## Records supplied
#####

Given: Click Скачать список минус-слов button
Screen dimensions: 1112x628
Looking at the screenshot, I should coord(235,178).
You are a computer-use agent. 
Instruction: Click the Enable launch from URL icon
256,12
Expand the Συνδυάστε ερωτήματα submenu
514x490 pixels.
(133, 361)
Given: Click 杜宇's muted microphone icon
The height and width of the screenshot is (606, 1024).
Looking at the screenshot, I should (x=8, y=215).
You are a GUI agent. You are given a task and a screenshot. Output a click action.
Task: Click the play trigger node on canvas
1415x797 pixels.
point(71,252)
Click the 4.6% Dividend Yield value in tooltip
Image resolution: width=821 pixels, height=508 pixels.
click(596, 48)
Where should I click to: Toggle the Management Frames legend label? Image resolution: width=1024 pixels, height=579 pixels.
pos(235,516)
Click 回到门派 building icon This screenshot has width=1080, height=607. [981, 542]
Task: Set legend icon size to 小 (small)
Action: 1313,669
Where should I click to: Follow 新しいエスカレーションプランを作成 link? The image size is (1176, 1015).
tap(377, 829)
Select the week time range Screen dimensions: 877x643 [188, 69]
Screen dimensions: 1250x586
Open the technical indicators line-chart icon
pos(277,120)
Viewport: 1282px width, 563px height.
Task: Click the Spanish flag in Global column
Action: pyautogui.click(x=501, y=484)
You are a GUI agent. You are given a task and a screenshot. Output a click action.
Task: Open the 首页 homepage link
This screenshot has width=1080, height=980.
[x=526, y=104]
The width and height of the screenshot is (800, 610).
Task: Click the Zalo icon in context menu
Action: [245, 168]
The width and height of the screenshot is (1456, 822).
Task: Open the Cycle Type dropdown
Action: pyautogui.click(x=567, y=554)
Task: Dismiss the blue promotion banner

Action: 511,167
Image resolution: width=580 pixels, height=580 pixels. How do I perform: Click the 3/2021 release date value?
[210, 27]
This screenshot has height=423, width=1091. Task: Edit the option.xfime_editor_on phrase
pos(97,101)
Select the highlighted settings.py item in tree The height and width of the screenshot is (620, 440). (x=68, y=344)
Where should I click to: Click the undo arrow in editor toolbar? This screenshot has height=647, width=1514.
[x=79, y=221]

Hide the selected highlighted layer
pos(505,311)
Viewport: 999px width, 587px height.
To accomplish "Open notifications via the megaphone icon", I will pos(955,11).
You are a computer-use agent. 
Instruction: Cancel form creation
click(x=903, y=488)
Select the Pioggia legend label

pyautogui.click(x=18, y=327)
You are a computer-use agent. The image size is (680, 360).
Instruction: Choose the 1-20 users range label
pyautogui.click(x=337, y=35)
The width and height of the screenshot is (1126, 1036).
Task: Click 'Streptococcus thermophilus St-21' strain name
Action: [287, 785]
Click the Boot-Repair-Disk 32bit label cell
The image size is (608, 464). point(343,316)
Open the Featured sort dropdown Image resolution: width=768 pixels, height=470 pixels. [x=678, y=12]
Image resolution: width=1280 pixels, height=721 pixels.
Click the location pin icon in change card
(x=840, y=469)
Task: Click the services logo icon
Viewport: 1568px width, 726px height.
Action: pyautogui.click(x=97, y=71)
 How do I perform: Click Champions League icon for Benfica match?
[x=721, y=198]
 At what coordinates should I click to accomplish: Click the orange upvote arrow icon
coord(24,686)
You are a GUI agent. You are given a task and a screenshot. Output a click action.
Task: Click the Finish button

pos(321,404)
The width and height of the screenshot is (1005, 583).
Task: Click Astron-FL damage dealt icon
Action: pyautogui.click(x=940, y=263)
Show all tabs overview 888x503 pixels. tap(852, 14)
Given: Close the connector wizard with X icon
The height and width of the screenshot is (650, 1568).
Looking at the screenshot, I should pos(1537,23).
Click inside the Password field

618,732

#####

## Work to be completed
Line by line, please copy the records above exactly.

## Solution to this task
Given: Click Скачать список минус-слов button
Screen dimensions: 1112x628
Looking at the screenshot, I should coord(235,178).
You are a computer-use agent. 
Instruction: Click the Enable launch from URL icon
256,12
Expand the Συνδυάστε ερωτήματα submenu
514x490 pixels.
(133, 361)
Given: Click 杜宇's muted microphone icon
The height and width of the screenshot is (606, 1024).
Looking at the screenshot, I should (x=8, y=215).
You are a GUI agent. You are given a task and a screenshot. Output a click action.
Task: Click the play trigger node on canvas
1415x797 pixels.
point(71,252)
Click the 4.6% Dividend Yield value in tooltip
Image resolution: width=821 pixels, height=508 pixels.
click(596, 48)
Where should I click to: Toggle the Management Frames legend label? Image resolution: width=1024 pixels, height=579 pixels.
pos(235,516)
Click 回到门派 building icon This screenshot has width=1080, height=607. [981, 542]
Task: Set legend icon size to 小 (small)
Action: 1313,669
Where should I click to: Follow 新しいエスカレーションプランを作成 link? The image size is (1176, 1015).
tap(377, 829)
Select the week time range Screen dimensions: 877x643 [188, 69]
Screen dimensions: 1250x586
Open the technical indicators line-chart icon
pos(277,120)
Viewport: 1282px width, 563px height.
Task: Click the Spanish flag in Global column
Action: pyautogui.click(x=501, y=484)
You are a GUI agent. You are given a task and a screenshot. Output a click action.
Task: Open the 首页 homepage link
This screenshot has width=1080, height=980.
[x=526, y=104]
The width and height of the screenshot is (800, 610).
Task: Click the Zalo icon in context menu
Action: [245, 168]
The width and height of the screenshot is (1456, 822).
Task: Open the Cycle Type dropdown
Action: pyautogui.click(x=567, y=554)
Task: Dismiss the blue promotion banner

Action: 511,167
Image resolution: width=580 pixels, height=580 pixels. How do I perform: Click the 3/2021 release date value?
[210, 27]
This screenshot has height=423, width=1091. Task: Edit the option.xfime_editor_on phrase
pos(97,101)
Select the highlighted settings.py item in tree The height and width of the screenshot is (620, 440). (x=68, y=344)
Where should I click to: Click the undo arrow in editor toolbar? This screenshot has height=647, width=1514.
[x=79, y=221]

Hide the selected highlighted layer
pos(505,311)
Viewport: 999px width, 587px height.
To accomplish "Open notifications via the megaphone icon", I will pos(955,11).
You are a computer-use agent. 
Instruction: Cancel form creation
click(x=903, y=488)
Select the Pioggia legend label

pyautogui.click(x=18, y=327)
You are a computer-use agent. The image size is (680, 360).
Instruction: Choose the 1-20 users range label
pyautogui.click(x=337, y=35)
The width and height of the screenshot is (1126, 1036).
Task: Click 'Streptococcus thermophilus St-21' strain name
Action: [287, 785]
Click the Boot-Repair-Disk 32bit label cell
The image size is (608, 464). point(343,316)
Open the Featured sort dropdown Image resolution: width=768 pixels, height=470 pixels. [x=678, y=12]
Image resolution: width=1280 pixels, height=721 pixels.
Click the location pin icon in change card
(x=840, y=469)
Task: Click the services logo icon
Viewport: 1568px width, 726px height.
Action: pyautogui.click(x=97, y=71)
 How do I perform: Click Champions League icon for Benfica match?
[x=721, y=198]
 At what coordinates should I click to accomplish: Click the orange upvote arrow icon
coord(24,686)
You are a GUI agent. You are given a task and a screenshot. Output a click action.
Task: Click the Finish button

pos(321,404)
The width and height of the screenshot is (1005, 583).
Task: Click Astron-FL damage dealt icon
Action: pyautogui.click(x=940, y=263)
Show all tabs overview 888x503 pixels. tap(852, 14)
Given: Close the connector wizard with X icon
The height and width of the screenshot is (650, 1568).
Looking at the screenshot, I should pos(1537,23).
Click inside the Password field

618,732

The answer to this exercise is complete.